Logo que saiu do comboio o rapaz percebeu que seria tarefa muito difícil, para não dizer impossível, alcançar a freguesia de Vila de Mouros, isto porque nas imediações da estação concentrava-se uma multidão que aguardava por um transporte que a pudesse levar até ao recinto onde decorreria o festival. E, então o rapaz, à boa maneira portuguesa, aproveitou o aglomerado e uma certa dispersão da atenção da multidão, mais concentrada em conseguir transporte para o recinto do festival em Vila de Mouros, para finalmente se aproximar da loira e da amiga. Saudou as duas e esboçou umas palavras em inglês, e a primeira regozijou e respondeu em tom entusiasmado, e não mais se separaram no decurso do festival.

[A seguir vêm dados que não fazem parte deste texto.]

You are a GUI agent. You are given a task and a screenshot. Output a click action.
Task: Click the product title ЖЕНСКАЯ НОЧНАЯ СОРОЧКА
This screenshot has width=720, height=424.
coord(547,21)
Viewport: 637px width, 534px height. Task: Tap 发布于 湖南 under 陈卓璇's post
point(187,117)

W., a loira, era uma cidadã tedesca que ouviu falar deste festival e que, desde logo, lhe pareceu um evento muito original e interessante pois abarcava um conjunto diversificado de formas de expressão musicais que a ela, na altura estudante de música, lhe parecia digno da sua comparência. E sem perder tempo, meteu-se com a amiga, por essa Europa fora, a calcorrear os trilhos ferroviários que a levassem até ao Festival de Vilar de Mouros, uma espécie, no estilo do evento, não na programação, de um Woodstock à portuguesa porque ele privilegiava praticamente todo o tipo de música mais ou menos sofisticada, do popular, ao rock, ao jazz.
Por fim, os padeiros, distribuidores de bebidas, enfim, tudo os que tinham uma carrinha que desse para carregar homens, começaram a transportar aqueles milhares de jovens até aos terrenos do festival. Hoje seria muito mais fácil chegar aos terrenos onde se realizava o evento, teria, enfim, um conjunto de valências, que passariam pela organização do transporte da estação dos caminhos-de-ferro de Caminha até à linda freguesia de Vila de Mouros, mas na altura era tudo um pouco bizarro, sem grande organização o que dava azo ao desenrasca e à improvisação.

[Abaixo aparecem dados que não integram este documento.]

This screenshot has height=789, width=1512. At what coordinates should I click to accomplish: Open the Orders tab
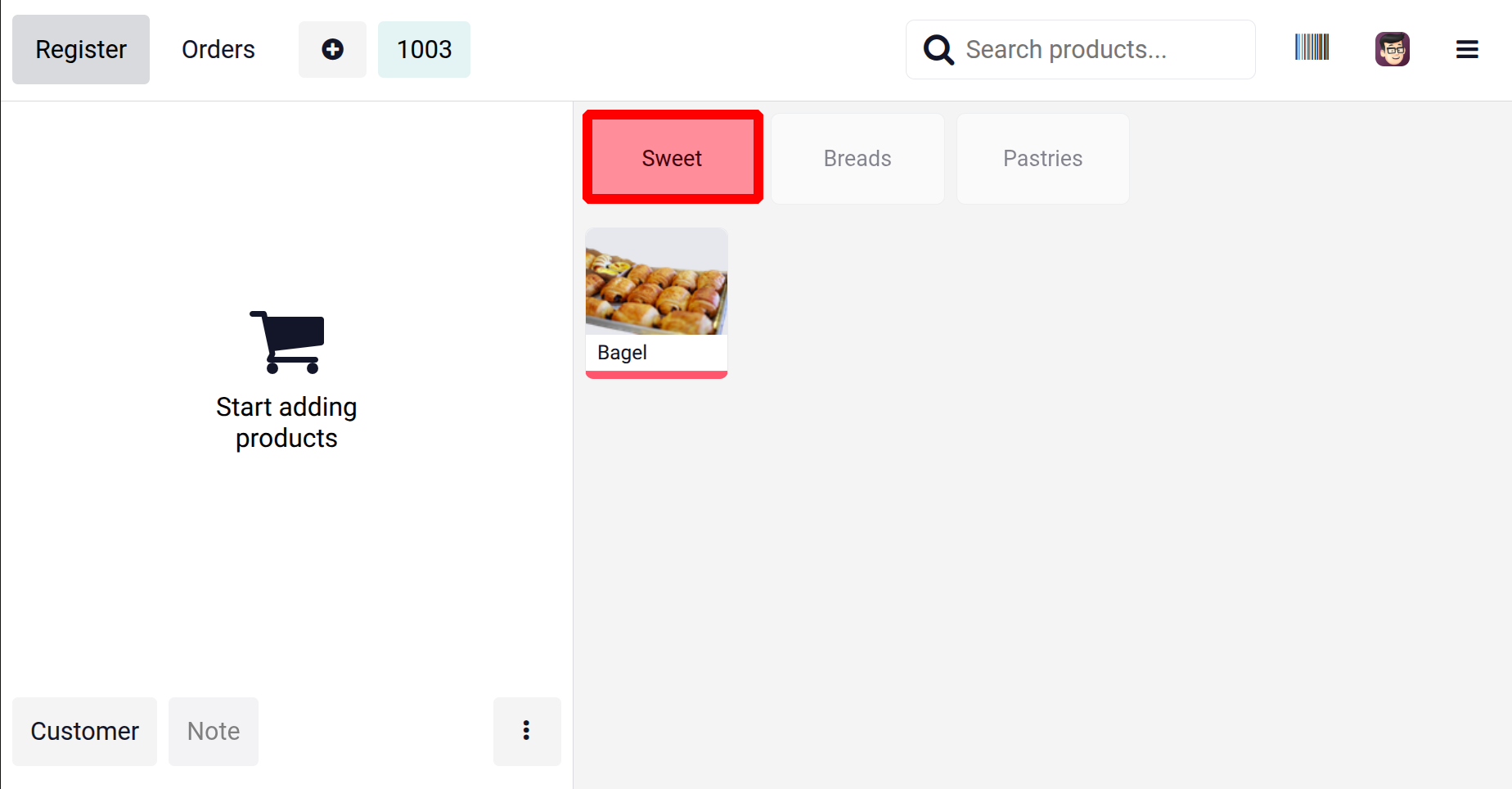[218, 50]
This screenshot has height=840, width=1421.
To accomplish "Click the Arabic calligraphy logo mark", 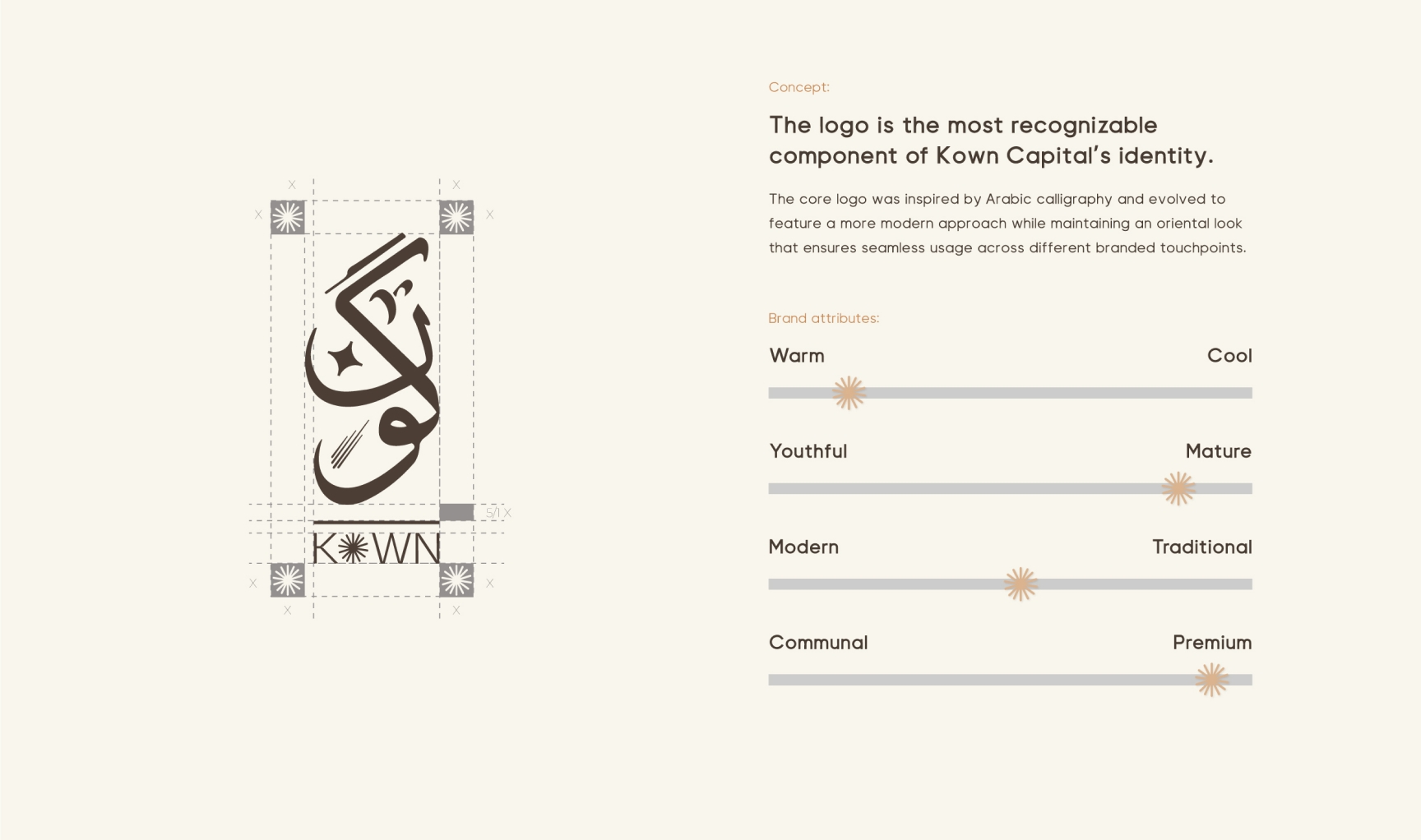I will point(373,368).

O rapaz foi transportado, juntamente com W. e a amiga, numa carrinha de caixa em madeira, coberta por uma lona esbranquiçada, propriedade de um dos padeiros, e os jovens que seguiam no interior da viatura, a sorrir, excitados e agarrados à armação que era quem interiormente suportava a lona, que esvoaçava à velocidade que o condutor conseguia imprimir, encostados uns aos outros para não se estatelarem, sobretudo nos trajetos mais sinuosos em que a carrinha parecia serpentear por uma estrada de montanha, e que podia apenas ser imaginada pois a construção em lona impedia ver o terreno que iam calcorreando. Enfim, pareciam animais encurralados!

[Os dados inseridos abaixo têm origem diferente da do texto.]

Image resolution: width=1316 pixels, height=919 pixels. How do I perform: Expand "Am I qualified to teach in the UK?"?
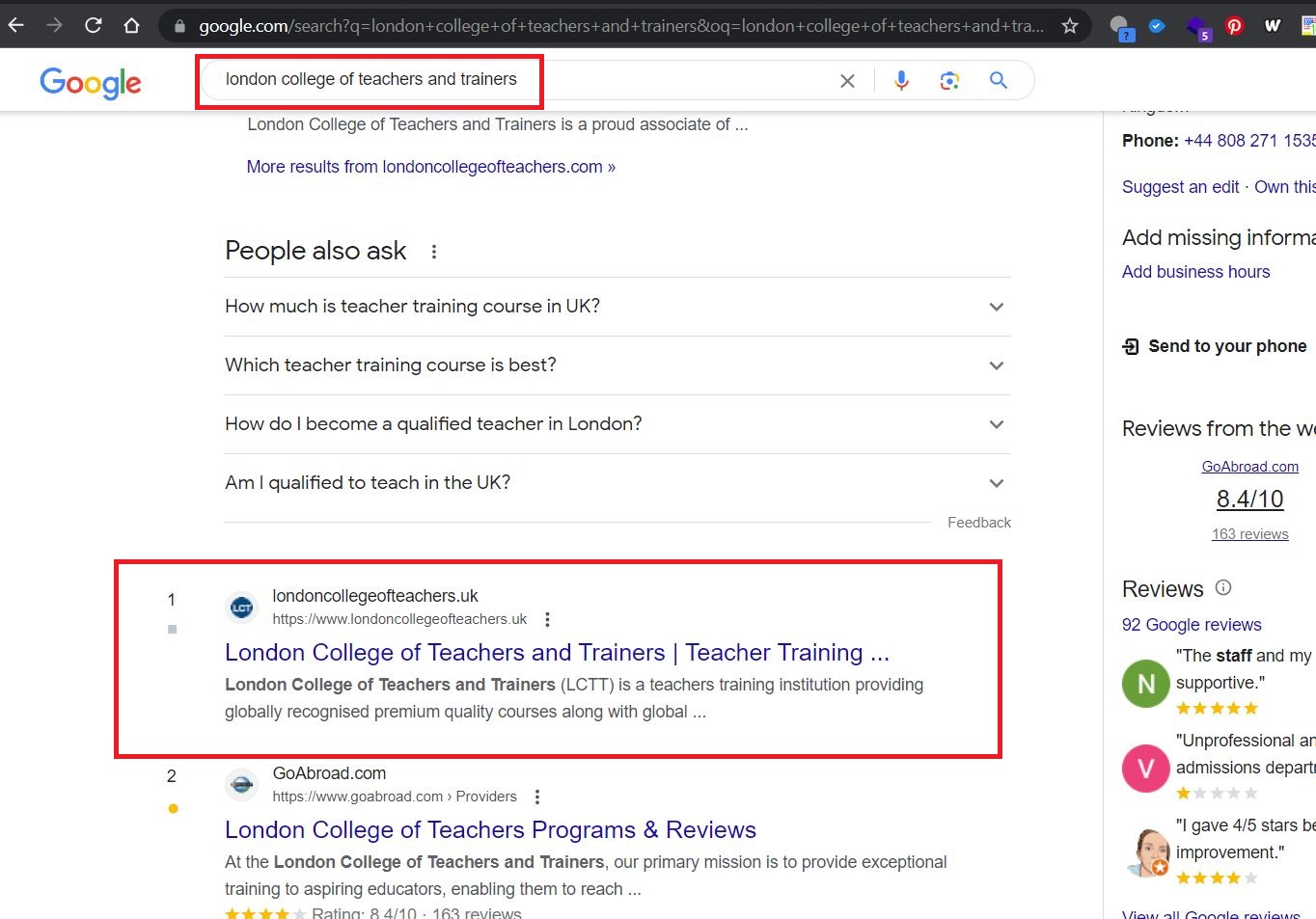[x=997, y=483]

O rapaz teve W. nos braços, esboçou palavras sentidas de amor; entrecortaram-se de citações poéticas, olharam-se de frente, beijaram-se avidamente, deixaram no ar o testemunho exótico das longínquas estrelas, que teimam em cintilar indefinidamente, e tão presentes nas noites de verão, jurando mútuos desejos que aqueles sóis os acompanhariam para sempre nas suas vidas, e que quando os avistassem era o sinal do reencontro dos dois. E a verdade é que ainda hoje, o já homem, quando observa as estrelas, entranha-se uma saudade enorme de W., cidadã tedesca!
Mas há algo que não necessita da noite, das estrelas, e que continuamente vem à memória ao eterno rapaz, aquela entoação dos erres de W., como aquele pronunciar Vilarrr de Mourros, como também não lhe saí da cabeça um impaciente público, que aguardava pelo início do festival, e por volta das 22:30 horas irrompeu pelo palco um homem de provecta idade, de pequena estatura, mas decidido, pegou no microfone e exclamou:
- Loucura! Loucura! Loucura controlada... sem medicamentos... sem camisas de força! Loucura controlada pela vossa inteligência e pelo amor! Adeus, adeus... obrigado, obrigado!
O rapaz veio a saber mais tarde que este arrojado homem se chamava António Augusto Barge, era médico de profissão, e um dos entusiastas da primeira hora deste festival em 1971.